Ora, imaginemos que naquela época já havia essa especulação, tal e qual hoje, quando

controvérsias foram criadas a partir da novela “Geração Brasil', estreada em 2014, na TV Globo, e que proveu este material representado na imagem abaixo amplamente circulado nas redes sociais. Tudo começou, quando alguns simpatizantes do Partido dos Trabalhadores (PT) afirmaram que o título da novela, escrito com letras e números (G3R4Ç4O BR4S1L), esconderia uma mensagem subliminar. Segundo esses reclamantes, este procedimento estaria beneficiando o Partido Socialista Brasileiro (PSB), cujo número de legenda oficial é 40, e o Partido da Social Democracia Brasileira (PSDB), cujo número é 45.

Figura 25 – Logomarca da novela Geração Brasil Globo 2014

Em primeira investigação desta controvérsia, torna-se necessário lembrar que

[...] o problema de toda análise semiótica é que, se tomarmos o objeto de forma isolada, todas as análises podem se cancelar como meras interpretações subjetivas: se todo signo cria uma imagem mental no interpretante, logo o que estamos vendo poderia ser apenas o signo de outro signo da realidade – e o que é “realidade” para a Semiótica é uma questão metafísica, já que seu interesse é puramente pragmático: entender as significações obtidas de acordo com a posição relativa do interpretante. Para superar esse problema do relativismo das interpretações, nada como sair um pouco da escola norte-americana de Charles Pierce e entrarmos na velha e boa escola linguística da semiologia francesa de Roland Barthes. Para ele, os significados e as intencionalidades de quem está significando (os “emissores”) devem ser confrontados com duas técnicas: a da “recorrência” e o chamado “teste de comutação”. Recorrência busca repetições, padrões, que por serem recorrentes vão além da mera coincidência, tornando-se um fato linguístico de significação, um sentido. (FERREIRA, 2014. p.1).

Finalmente, no cinema, obras como a de Glauber Rocha, Terra em transe, Vidas secas, de Nelson Pereira dos Santos e Macunaíma, de Joaquim Pedro de Andrade, mostravam a condição da “sociedade brasileira da época”. (REVOLTAS, 2014, p. 60).

Por outro lado, enquanto no primeiro período do governo Vargas foi criado um órgão cujo principal objetivo era o controle da informação, no mesmo ano da deflagração da revolução, 13 de junho de 1964, foi criado o Serviço Nacional de Informações (SNI).
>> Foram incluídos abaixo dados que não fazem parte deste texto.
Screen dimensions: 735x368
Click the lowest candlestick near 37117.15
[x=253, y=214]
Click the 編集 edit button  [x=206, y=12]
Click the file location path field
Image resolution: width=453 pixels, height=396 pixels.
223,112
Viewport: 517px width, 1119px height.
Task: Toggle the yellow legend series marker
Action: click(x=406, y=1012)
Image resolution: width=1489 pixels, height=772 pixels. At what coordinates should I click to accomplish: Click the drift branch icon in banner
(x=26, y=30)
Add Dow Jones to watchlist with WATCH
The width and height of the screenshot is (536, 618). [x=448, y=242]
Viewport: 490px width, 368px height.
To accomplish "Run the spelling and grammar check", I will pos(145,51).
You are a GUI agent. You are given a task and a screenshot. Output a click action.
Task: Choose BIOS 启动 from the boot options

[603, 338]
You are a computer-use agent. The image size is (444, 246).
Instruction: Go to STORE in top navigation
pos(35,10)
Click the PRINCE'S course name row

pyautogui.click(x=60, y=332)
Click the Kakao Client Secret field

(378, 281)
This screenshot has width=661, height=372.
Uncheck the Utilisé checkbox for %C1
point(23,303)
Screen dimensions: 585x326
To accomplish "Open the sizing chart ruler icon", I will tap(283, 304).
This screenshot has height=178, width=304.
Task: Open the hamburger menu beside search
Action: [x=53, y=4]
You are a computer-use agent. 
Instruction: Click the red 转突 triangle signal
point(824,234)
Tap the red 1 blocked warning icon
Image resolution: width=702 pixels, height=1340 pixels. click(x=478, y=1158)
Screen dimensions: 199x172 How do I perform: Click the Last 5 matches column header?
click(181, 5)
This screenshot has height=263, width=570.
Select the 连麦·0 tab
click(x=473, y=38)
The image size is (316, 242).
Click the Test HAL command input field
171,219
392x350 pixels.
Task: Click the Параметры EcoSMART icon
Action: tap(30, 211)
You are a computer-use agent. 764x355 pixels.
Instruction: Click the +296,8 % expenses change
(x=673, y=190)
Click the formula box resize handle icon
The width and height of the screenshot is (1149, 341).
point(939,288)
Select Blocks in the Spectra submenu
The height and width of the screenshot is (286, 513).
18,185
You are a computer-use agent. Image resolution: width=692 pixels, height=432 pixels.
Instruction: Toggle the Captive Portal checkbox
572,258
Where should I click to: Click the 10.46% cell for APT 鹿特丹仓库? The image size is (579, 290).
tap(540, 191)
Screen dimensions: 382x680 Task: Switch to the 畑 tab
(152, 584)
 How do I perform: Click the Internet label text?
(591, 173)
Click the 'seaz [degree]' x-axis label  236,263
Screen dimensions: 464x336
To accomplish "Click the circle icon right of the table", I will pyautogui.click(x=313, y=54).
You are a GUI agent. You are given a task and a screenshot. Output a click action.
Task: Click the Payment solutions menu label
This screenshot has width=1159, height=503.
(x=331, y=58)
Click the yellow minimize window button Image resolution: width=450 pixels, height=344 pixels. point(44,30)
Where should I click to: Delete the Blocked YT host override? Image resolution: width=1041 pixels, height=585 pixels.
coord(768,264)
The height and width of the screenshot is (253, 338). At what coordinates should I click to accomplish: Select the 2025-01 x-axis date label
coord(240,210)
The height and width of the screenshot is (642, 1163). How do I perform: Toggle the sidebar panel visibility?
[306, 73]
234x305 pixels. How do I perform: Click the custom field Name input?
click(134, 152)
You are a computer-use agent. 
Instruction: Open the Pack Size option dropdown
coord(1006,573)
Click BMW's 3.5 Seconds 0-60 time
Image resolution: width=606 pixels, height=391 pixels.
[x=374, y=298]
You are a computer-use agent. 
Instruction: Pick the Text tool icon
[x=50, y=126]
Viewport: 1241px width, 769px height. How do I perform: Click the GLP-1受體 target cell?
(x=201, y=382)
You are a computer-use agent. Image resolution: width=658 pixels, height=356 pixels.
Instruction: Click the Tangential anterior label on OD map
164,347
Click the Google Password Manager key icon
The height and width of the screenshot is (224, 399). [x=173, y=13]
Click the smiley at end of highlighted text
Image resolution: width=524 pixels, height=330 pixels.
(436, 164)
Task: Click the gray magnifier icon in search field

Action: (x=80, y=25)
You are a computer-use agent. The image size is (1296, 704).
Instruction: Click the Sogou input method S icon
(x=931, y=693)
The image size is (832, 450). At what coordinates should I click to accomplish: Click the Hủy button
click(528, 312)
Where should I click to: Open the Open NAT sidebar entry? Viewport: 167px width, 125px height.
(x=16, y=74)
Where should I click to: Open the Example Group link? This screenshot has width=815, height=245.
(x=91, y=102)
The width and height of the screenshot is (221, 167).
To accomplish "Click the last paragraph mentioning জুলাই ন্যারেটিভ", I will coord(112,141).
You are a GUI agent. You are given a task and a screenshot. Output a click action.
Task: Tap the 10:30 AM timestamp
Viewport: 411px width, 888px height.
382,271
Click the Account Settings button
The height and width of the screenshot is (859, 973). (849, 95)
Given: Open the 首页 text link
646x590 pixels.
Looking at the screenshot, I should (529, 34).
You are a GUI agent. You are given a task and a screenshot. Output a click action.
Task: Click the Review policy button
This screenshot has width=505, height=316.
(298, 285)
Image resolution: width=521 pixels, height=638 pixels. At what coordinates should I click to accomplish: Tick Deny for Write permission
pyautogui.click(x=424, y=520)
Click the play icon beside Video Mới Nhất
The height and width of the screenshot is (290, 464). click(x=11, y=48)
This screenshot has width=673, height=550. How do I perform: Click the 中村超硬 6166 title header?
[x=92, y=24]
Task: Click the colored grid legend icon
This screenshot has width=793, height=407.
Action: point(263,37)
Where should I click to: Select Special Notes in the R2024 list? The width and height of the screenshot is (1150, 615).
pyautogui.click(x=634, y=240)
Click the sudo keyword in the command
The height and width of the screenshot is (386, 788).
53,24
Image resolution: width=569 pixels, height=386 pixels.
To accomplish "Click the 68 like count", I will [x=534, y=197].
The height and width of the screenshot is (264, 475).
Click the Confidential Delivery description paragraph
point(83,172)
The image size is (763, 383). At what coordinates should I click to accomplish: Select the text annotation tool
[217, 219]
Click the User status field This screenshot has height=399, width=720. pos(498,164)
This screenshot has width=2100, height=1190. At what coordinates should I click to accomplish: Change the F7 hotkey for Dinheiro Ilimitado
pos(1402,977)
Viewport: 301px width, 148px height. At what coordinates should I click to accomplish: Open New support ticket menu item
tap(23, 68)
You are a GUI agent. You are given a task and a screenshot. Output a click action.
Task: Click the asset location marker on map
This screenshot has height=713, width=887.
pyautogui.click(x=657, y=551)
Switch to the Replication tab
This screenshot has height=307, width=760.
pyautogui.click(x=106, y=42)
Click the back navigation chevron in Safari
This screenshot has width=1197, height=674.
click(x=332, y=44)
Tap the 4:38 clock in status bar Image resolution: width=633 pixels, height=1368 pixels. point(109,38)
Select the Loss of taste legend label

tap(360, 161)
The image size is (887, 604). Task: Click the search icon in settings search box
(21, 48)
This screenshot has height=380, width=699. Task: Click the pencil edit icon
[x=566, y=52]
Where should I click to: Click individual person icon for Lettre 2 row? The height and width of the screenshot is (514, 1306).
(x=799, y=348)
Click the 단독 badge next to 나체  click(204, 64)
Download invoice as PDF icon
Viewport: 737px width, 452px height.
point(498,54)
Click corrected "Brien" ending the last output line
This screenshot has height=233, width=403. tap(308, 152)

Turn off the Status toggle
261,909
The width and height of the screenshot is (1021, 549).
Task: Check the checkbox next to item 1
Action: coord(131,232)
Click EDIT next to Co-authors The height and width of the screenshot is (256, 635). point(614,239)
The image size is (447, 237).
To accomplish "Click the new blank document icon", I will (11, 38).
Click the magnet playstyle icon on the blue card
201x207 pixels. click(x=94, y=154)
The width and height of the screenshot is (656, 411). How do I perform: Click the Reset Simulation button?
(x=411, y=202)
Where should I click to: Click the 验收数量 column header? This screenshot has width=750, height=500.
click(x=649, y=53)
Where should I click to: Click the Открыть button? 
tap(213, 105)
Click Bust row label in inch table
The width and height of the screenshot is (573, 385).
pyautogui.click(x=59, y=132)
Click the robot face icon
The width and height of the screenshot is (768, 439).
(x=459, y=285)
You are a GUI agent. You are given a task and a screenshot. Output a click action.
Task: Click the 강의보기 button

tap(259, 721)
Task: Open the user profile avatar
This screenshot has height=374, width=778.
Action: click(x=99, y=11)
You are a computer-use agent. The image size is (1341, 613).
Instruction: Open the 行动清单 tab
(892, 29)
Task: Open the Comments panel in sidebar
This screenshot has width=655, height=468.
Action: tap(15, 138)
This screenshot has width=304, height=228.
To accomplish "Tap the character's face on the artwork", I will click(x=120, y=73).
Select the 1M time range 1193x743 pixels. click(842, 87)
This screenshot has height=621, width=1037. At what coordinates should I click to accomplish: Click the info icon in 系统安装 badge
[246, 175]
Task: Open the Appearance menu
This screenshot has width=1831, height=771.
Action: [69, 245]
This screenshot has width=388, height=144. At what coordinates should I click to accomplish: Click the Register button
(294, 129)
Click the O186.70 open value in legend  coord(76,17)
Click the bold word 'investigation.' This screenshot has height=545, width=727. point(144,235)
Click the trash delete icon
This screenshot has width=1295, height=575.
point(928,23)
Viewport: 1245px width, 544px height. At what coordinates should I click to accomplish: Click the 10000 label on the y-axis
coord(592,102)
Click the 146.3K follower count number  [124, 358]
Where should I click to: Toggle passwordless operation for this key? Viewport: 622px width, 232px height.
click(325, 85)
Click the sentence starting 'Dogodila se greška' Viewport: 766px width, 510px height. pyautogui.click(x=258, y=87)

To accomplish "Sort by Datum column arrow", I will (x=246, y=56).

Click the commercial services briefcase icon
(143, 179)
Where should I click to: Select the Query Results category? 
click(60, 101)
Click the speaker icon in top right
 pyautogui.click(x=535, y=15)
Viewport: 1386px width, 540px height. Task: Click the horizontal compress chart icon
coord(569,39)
Com o objetivo de supervisionar as atividades de informações no Brasil, sua origem estava no Instituto de Pesquisas e Estudos Sociais, fundado por uma parcela dos empresários de São Paulo e do Rio de janeiro em meio aos anos instáveis de 1960, com articulação inicial em 1961, a saber, assim que João Goulart assumiu a presidência. Seu idealizador, o General Golbery do Couto e Silva, chegou a compor, aproximadamente, em seus fichários, três mil dossiês com as informações das principais lideranças políticas, sindicais e empresariais do país. Para muitos pesquisadores ele foi o grande artífice da Revolução. (REVOLTAS, 2014).

No entanto, Prado; Ortiz; Weiss (2014, p. 78) argumentam que esse mesmo general e ministro da casa civil dos governos Ernesto Geisel e João Figueiredo, “chegou a seu ocaso dando o tom e o ritmo da distensão para o caminho da abertura: „Lenta, gradual e segura‟”. E ainda admite que o general manteve-se como interlocutor de órgãos representativos da sociedade civil, como a “Ordem dos Advogados do Brasil (OAB) e a Associação Brasileira de Imprensa (ABI), presididas respectivamente por Raymundo Faoro e Barbosa Lima Sobrinho. Conteve os extremistas de direita e manteve o País no caminho da redemocratização”.